March aims to uphold traditional marriage

marriagemarch

BY CATHERINE TROLL

marriagemarchA crowd of five to ten thousand people gathered in Washington, D.C. to attend the March for Marriage on March 26, the first day of oral arguments in the Supreme Court concerning the Hollingsworth v. Perry case.

According to EWTN News, Hollingsworth v. Perry is a challenge against California’s Proposition 8, which recognizes marriage as a union solely between a man and a woman. It is one of two same-sex marriage cases the court will be debating this year. The other case was argued on March 27 and is a challenge against the Defense of Marriage Act, which defines marriage as solely between one man and one woman.

Love Revealed coordinated the group of Franciscan students who attended the March for Marriage. According to Amanda Brennan of Love Revealed, a group of 45 people went with the school. This group included students as well as John Bergsma, theology professor at Franciscan and four sisters from the Order of the Franciscans of the Martyr St. George.

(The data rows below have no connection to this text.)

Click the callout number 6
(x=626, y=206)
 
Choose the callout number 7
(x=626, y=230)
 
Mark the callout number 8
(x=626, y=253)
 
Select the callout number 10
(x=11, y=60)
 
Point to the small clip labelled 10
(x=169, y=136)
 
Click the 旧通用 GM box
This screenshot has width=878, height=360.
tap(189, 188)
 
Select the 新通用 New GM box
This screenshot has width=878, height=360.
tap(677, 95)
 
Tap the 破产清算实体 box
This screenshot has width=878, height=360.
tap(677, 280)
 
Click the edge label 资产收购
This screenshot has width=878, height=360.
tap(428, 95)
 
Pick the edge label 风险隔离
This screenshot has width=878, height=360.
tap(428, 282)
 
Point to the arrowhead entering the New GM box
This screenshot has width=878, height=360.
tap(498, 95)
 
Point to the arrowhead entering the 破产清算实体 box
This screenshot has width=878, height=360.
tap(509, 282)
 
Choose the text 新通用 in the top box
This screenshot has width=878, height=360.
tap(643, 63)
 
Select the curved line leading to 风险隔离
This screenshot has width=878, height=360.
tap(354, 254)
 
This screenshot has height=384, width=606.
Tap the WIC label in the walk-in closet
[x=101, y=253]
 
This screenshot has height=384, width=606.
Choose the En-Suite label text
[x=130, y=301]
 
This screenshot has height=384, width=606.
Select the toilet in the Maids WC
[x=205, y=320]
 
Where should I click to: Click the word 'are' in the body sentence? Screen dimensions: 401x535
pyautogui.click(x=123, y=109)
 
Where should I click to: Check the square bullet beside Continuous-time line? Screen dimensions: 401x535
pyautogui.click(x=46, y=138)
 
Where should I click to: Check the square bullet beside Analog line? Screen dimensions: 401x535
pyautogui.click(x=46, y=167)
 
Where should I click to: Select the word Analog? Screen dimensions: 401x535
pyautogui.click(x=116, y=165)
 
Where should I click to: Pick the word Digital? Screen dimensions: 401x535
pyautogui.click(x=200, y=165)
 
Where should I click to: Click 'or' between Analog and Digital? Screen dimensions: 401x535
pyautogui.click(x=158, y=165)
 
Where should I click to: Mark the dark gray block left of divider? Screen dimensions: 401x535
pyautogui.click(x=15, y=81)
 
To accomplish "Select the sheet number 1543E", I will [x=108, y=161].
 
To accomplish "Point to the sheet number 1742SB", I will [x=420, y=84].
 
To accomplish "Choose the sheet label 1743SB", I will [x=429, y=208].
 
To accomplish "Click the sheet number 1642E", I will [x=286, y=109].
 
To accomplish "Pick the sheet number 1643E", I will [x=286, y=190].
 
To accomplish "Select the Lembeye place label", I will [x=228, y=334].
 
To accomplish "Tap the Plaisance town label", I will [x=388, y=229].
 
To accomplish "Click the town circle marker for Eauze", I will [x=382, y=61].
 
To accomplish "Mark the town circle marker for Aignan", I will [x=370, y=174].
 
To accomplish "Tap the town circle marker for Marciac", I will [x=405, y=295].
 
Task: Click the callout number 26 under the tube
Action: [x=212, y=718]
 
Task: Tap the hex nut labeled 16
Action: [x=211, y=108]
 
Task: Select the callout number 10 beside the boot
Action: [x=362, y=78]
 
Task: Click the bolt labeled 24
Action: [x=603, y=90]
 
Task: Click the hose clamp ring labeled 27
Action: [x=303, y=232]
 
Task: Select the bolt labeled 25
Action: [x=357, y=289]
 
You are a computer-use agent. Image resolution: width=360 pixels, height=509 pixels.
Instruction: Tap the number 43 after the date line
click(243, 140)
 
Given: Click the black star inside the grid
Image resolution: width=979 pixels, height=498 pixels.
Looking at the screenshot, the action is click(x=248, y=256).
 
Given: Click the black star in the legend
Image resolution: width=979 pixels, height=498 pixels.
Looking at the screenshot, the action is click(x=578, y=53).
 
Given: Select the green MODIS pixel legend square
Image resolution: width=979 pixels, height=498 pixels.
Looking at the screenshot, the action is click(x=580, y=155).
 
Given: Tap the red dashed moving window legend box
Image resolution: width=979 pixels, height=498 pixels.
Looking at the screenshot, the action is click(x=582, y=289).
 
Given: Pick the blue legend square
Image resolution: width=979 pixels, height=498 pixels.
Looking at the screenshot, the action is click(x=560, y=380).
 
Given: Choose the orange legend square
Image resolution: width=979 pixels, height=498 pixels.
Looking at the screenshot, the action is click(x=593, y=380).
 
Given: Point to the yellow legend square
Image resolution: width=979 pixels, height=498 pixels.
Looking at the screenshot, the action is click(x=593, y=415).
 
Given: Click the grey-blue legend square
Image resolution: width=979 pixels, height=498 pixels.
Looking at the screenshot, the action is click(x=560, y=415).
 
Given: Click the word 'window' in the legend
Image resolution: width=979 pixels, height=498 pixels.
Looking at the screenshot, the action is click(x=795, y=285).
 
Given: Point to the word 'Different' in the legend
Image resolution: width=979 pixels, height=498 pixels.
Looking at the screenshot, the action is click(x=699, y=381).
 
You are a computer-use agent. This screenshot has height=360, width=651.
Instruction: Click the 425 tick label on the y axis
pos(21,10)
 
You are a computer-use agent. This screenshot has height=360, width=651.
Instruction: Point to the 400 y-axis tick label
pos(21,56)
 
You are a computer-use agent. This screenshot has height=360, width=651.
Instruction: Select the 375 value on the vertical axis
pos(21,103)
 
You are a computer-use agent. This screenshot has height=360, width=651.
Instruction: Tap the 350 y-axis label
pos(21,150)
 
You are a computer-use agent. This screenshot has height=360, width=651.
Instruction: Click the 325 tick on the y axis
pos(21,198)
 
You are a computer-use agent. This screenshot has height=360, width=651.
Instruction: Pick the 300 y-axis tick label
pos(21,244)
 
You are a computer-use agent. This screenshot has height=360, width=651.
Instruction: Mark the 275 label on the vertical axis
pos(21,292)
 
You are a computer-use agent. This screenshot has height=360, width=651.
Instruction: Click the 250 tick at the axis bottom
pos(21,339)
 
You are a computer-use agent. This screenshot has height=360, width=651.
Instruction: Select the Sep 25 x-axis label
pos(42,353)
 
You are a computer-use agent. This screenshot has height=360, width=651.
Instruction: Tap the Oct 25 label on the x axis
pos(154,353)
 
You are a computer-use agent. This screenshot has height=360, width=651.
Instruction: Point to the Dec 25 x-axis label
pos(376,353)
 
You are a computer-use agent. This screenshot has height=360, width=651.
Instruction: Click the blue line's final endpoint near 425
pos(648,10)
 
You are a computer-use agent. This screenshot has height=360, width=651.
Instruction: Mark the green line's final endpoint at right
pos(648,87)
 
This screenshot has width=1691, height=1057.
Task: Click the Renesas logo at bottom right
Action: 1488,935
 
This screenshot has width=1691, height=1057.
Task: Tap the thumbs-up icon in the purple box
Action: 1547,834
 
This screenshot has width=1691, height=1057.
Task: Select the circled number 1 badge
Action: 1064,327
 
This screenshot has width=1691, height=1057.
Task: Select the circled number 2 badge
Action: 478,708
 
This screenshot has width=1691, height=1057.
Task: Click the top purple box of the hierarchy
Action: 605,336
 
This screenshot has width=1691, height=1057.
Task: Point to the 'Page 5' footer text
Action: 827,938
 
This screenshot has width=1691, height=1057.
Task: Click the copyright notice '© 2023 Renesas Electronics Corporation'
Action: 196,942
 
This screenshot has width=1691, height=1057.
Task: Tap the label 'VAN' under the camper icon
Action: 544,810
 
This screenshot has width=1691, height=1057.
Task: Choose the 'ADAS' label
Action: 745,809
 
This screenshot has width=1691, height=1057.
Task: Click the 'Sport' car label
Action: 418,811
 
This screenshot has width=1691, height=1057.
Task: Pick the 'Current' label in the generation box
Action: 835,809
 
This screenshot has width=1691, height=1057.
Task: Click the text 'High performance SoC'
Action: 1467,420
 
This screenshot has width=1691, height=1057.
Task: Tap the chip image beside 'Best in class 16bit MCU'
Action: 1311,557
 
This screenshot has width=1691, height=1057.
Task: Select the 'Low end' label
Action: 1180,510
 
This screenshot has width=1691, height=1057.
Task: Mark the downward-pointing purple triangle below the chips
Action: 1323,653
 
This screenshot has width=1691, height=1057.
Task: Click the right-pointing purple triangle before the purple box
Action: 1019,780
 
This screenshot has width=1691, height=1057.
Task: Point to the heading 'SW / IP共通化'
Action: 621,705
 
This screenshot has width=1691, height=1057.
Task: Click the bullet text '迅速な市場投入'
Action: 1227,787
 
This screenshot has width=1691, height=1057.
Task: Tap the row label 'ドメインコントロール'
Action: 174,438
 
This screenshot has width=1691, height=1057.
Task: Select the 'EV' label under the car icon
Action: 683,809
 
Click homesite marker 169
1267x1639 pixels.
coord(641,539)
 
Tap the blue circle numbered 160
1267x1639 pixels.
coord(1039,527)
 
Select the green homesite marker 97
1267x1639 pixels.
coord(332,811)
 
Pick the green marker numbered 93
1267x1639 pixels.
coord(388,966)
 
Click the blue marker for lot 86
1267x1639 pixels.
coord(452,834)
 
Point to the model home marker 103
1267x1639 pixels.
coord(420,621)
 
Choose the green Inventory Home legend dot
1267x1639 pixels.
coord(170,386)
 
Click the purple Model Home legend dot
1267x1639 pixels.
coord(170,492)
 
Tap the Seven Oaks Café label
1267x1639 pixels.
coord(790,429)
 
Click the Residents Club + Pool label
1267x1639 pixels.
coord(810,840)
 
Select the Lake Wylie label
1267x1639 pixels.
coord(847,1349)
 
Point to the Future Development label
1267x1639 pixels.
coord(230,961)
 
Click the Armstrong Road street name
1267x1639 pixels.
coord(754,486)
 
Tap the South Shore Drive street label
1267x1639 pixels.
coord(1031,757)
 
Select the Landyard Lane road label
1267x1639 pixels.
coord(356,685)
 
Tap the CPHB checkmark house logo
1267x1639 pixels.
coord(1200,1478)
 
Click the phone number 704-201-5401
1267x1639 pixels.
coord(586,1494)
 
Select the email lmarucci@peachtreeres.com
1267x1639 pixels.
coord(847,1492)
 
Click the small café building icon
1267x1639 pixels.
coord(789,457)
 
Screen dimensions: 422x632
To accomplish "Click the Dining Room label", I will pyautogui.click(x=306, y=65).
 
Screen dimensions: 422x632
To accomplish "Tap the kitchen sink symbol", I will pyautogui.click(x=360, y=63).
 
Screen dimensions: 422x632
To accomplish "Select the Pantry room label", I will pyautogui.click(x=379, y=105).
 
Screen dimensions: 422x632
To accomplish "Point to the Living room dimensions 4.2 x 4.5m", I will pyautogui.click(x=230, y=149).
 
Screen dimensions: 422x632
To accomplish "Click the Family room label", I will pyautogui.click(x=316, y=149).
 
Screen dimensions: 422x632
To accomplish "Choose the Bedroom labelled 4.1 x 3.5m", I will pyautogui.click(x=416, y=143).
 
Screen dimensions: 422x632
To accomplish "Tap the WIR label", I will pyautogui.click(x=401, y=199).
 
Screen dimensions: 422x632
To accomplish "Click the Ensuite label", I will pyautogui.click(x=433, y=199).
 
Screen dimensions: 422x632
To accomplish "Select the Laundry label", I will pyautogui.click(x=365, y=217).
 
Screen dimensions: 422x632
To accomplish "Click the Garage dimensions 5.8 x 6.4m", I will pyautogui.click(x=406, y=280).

“The ultimate goal of the March for Marriage was to stand up for traditional marriage for it is the foundation of society,” Brennan said. “The marital covenant between one man and one woman, which was instituted by God from the beginning, must always be safeguarded for it is where man, woman and child thrive and discover their true potentiality as persons. As Pope Emeritus Benedict XVI put so well in a homily on June 3, 2012, ‘God created us male and female, equal in dignity, but also with respective and complementary characteristics, so that the two might be a gift for each other, might value each other and might bring into being a community of love and life.'”

EWTN News reported that at 8:30 a.m., the marchers gathered at the National Mall and headed to the Supreme Court Building, where a rally commenced at 11 a.m. Speakers at the rally included Archbishop Cordileone, head of the U.S. bishops’ subcommittee on the defense of marriage; Bill Owens, Sr., founder of Coalition of African-American Pastors; Jennifer Marshall, of the Heritage Foundation; and Eric Teetsel, founder of the Manhattan Declaration.

The thousands of people marching for marriage were met by significant opposition, though it was a peaceful protest.

Samantha Hennerty, a Franciscan student who attended the march, said: “The event was very different from the March for Life. There was a large amount of opposition, which caused it to be less peaceful. I think that at least the marchers from Franciscan surprised the opposition by sending them a message of love, but unfortunately I don’t think that message was portrayed by the majority of the marchers. I was surprised at the large turnout of people for traditional marriage though, and I hope it impacts the government in that they may realize how many citizens truly want to preserve the traditional definition of marriage.”

Mark Ternus, another Franciscan student who attended, was of a similar opinion.

“The main thing I took from the March is that the people on the other side of the issue seemed to feel like we don’t love them,” said Ternus. “They are so accustomed to resent that, and what we really need to do is love them. Only through love can we accomplish our goal.”